Now, press the UP arrow on your keyboard to retrieve the command "select within(3.1, DNA) and not DNA" and add on to the end of it "and not water" so your command line will look like this:
>>select within(3.1, DNA) and not DNA and not water
This selects water present in the crystal within 3.1 Å of the DNA and H bonding with in 3.1 angstroms, I think. This addition, if you color it, will change the color of your bonding atoms on the protein side, if there is no water. To specifically show the atoms in the DNA molecule that are bonding with the protein:
>>select within(3.1, protein) and DNA, color cpk
This labels all the DNA-protein bonding atoms on the DNA side, in their standard colors, whatever they are. Because I don’t know an undo command, don’t do this if you think the primary cpk colors will look junky.

Other Tricks:
Here’s some other cop out tricks since I don’t know any better commands:
If you want to Hide a portion of your structure, I like to select the residues or chain and color it the same color as the background then make it wireframe.
>>select :b or >>select 165-232:b
>>color black
>>wireframe
This way when you want to do close up imaging, pesky residues won’t restrict you view as much. There is also a command called restrict, but if you can figure it out to work for hiding parts of the structure, then you are the RasMol King or Queen. I also like to highlight residues by selecting an entire or portion of a chain to backbone then turning the residue I want to enforce into a ball and stick structure: ex
>>select 142-155:g
This selected residues 142-155 in chain g. Then go to the menu bar and click "display" and select "backbone". You can then color it if you want. White backbone on a white background looks real nifty. A shadow is cast just enough that you can still make out the backbone. Anyway, to then highlight your residue of choice, alanine 144 for example in the chain that you just "backboned":
>>select ala144:g
Then go to the menu bar, click on display and select ball and stick. This technique also looks pretty neat with the ribbon structure. Then, show bond lengths by clicking on one of the balls. Between protein and DNA, for example, you would find bonding between H-N, H-O, N-O, so it's pretty easy to determine what's bonding where just by clicking on atoms (bond length, remember, is within 3.1). Selecting residues in sequence such as selecting residues 142-155 can also be used if you want to demonstrate termination points of alpha helixes and beta sheets. Remember, which residue is a helix breaker? Proline!

Saving the image:
In order to properly save your image, don’t do what Dr. Lee says on the Protein Structure Project link on his web page. It is correct, but the protocol is slightly more involved. You could misplace a real cool image that you spent hours on if you assume that it will be saved on your disk.
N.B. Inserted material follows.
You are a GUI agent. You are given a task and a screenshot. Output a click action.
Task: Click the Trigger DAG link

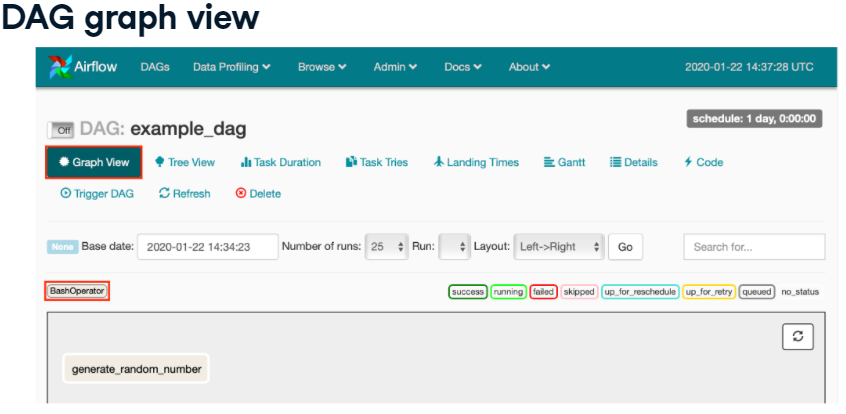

Here is what you really do:
>>write imagename.gif
Use this for Raswin. For Rasmol, leave off the ".gif" part. Please folks, substitute a real name for your image; ex. your image is a close up of cyclic AMP interacting with DNA, you may want to type at the prompt: >>write campdna.gif . Name your images different things also (see warning on Dr. Lee's Protein Structure Project link). You typed in your image name at the prompt as done above and pretty much it appears that nothing has happened. The image isn't on your disk, it's saved to the C: drive. You can retrieve it using the "find" function by clicking on Start on the Windows tool bar and you'll see "Find" with a little magnifying glass icon. Select "Files or Folders". Type in your image name (ex. campdna.gif) in the "Named" box under the Names and Locations tab. Make sure location is the C drive. Once you image is found you can right click on it, select "Send To" then select whatever drive is the zip drive. Sorry Mac people, I'm not sure what the protocol is for that. So have him go over it extensively in class. What the heck, you probably wouldn't pay attention anyway, so, drop in at his office hours and make him take you the computer lab so you can do some practice runs.